三井不動産は6月15日、日建設計総合研究所(NSRI)と日本電信電話(NTT)とともに都市のビッグデータ(BD)とAI(人工知能)を活用したエリア情報活用プラットフォーム「AI×AI(アイアイ)」(仮称)の実証実験を日本橋室町エリアで開始すると発表した。

 これまでNSRIとNTTは都市のさまざまなビッグデータをエリアマネジメントに活かすため、AIを利用した同プラットフォームの共同研究を行ってきた。今回、同社との協働により日本橋室町エリアにおいて、このプラットフォームを実際の計画・マネジメントに活かすための実証実験を行うという。

※プレスリリースより

 そもそも同プラットフォームは、NSRIのこれまでの都市開発に係る計画やマネジメントに係る知見、NTTのデータ収集・解析に係る知見を組み合せることで、都市開発・エリアのマネジメントに対して最適なソリューションを提供することを目指して開発されたもの。

 

 実証実験の背景には、今後、国際的な都市間競争の激化が予測される中で、都市の魅力、付加価値を向上させるために、ビッグデータを活用した都市のスマート化が欠かせない要素となっていると判断したからだ。

 開発にあたり「Human-centered(ヒト中心)」というコンセプトに基づき、ユーザーにとっての快適さや使いやすさという視点を重視しながら、実際の都市開発・エリアの計画、維持管理に関する活動を効率化するようなアルゴリズムを構築するという。

 これらの収集されたさまざまなビッグデータをNTTグループのAI技術「corevo」で処理し、コミュニティ、交通、エネルギーなどの課題に応じて、最適なソリューションを導くことを目的としている。

 
 同プラットフォームは、日本橋室町エリア以外や、空港やターミナル駅、スタジアム等の大規模施設への展開も可能である、とみられている。
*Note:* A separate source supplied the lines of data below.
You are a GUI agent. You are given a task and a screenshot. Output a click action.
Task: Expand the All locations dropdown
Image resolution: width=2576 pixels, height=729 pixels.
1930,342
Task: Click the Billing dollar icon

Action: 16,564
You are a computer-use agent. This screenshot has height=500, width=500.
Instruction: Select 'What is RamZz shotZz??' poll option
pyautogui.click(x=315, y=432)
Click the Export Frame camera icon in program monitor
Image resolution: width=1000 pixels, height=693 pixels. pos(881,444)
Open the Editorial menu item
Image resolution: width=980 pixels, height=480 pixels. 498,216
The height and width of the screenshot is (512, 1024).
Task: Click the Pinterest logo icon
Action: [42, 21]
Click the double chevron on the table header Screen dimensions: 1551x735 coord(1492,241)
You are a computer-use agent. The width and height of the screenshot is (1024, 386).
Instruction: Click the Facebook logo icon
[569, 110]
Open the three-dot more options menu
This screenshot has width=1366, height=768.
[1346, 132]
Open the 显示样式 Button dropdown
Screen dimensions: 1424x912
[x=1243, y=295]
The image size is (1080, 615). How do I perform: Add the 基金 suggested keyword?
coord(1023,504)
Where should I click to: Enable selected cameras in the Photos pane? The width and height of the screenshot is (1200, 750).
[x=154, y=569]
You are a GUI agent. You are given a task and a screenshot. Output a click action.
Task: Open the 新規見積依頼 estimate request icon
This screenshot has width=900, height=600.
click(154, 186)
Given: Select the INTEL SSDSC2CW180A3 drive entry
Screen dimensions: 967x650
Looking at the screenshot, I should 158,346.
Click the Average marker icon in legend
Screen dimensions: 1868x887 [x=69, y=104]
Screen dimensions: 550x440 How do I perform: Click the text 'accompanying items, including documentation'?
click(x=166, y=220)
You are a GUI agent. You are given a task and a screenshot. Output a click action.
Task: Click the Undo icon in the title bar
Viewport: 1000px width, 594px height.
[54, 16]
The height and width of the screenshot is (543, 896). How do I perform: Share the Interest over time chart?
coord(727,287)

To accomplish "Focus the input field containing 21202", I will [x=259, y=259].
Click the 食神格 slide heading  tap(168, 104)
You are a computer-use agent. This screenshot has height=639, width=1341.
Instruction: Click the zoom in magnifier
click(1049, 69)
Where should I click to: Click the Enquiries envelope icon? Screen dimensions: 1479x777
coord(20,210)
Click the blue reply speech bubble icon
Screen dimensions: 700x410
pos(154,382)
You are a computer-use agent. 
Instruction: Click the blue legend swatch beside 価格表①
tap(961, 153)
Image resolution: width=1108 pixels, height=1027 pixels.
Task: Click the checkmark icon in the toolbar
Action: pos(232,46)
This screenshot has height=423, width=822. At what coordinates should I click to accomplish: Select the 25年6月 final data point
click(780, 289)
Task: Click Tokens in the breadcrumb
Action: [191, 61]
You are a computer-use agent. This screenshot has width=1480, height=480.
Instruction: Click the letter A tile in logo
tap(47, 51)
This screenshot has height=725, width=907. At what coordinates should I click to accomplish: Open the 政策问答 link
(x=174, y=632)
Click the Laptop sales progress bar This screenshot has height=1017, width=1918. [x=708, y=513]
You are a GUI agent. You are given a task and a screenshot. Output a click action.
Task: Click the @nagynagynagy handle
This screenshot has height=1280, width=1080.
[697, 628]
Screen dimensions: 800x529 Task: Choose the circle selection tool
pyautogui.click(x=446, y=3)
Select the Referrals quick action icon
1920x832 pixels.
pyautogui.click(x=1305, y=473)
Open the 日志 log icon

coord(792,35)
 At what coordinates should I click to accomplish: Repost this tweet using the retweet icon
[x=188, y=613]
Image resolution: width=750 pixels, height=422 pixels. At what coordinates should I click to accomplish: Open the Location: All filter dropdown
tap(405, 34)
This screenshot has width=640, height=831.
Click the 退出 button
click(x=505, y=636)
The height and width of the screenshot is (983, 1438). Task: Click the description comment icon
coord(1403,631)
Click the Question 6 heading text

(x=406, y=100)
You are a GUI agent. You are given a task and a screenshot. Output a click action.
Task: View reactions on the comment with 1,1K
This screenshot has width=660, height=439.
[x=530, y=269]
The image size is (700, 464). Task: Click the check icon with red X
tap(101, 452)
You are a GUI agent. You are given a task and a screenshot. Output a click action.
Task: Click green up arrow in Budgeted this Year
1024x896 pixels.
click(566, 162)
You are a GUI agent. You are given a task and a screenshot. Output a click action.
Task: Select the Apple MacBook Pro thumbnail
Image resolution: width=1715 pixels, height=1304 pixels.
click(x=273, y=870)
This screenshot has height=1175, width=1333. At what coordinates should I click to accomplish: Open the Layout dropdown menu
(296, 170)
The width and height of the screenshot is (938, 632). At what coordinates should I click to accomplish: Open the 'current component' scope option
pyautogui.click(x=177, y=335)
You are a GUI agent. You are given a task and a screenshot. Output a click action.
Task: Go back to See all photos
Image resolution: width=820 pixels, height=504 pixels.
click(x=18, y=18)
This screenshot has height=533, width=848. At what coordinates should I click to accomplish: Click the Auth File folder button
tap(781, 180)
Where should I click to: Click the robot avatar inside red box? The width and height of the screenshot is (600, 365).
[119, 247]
 都市に関するビッグデータにはさまざまな種類があるが、商業施設など不特定多数の人々が集まる場における人の流れに着目した。ライブに把握された人流データと他のデータを組み合わせることで多様なソリューションが得られるからだという。
 例として、人流の粗密に応じた空調制御やエレベーターなどの運行の最適化、清掃仕様の最適化、イベントの魅力向上による賑わいの形成などが挙げられ、これらを活用することが、エリアマネジメントの最適化につながるという。

人流把握結果に基づくエリアマネジメントの最適化のイメージ  ※プレスリリースより

 こうした効果を実証するためには、実際のフィールドでの実証実験が効果的であるということから、同社を含む3社では、今後展開する予定の実証実験の事前調査として、オフィス・住宅・商業施設など、多様な都市機能が集積し、同社が官民地元と共同で都心型スマートシティのモデルプロジェクトを推進する日本橋エリアのコレド室町1において人流を測定、ビルのマネジメントデータと組み合わせた分析を行った。

「コレド室町1」における人流把握結果(1mメッシュで時間あたり人密度を表現)  ※プレスリリースより

 この結果から、人流の時間・場所ごとの粗密に基づき、例えば、空調を制御することで来訪者が快適に感じられる体感温度レベルを維持しつつ、空調に使用するエネルギー消費量を大幅に削減する可能性を確認するなど、複数のエリアマネジメントの最適化のイメージを得ることができた、という。

 同社を含む3社では、事前調査によって得られたデータを基に、今後コレド室町1以外の日本橋エリアにも調査対象を広げ、このエリア情報活用プラットフォームを実際の計画・マネジメントに活かすための実証実験に取り組んでいく予定です、としている。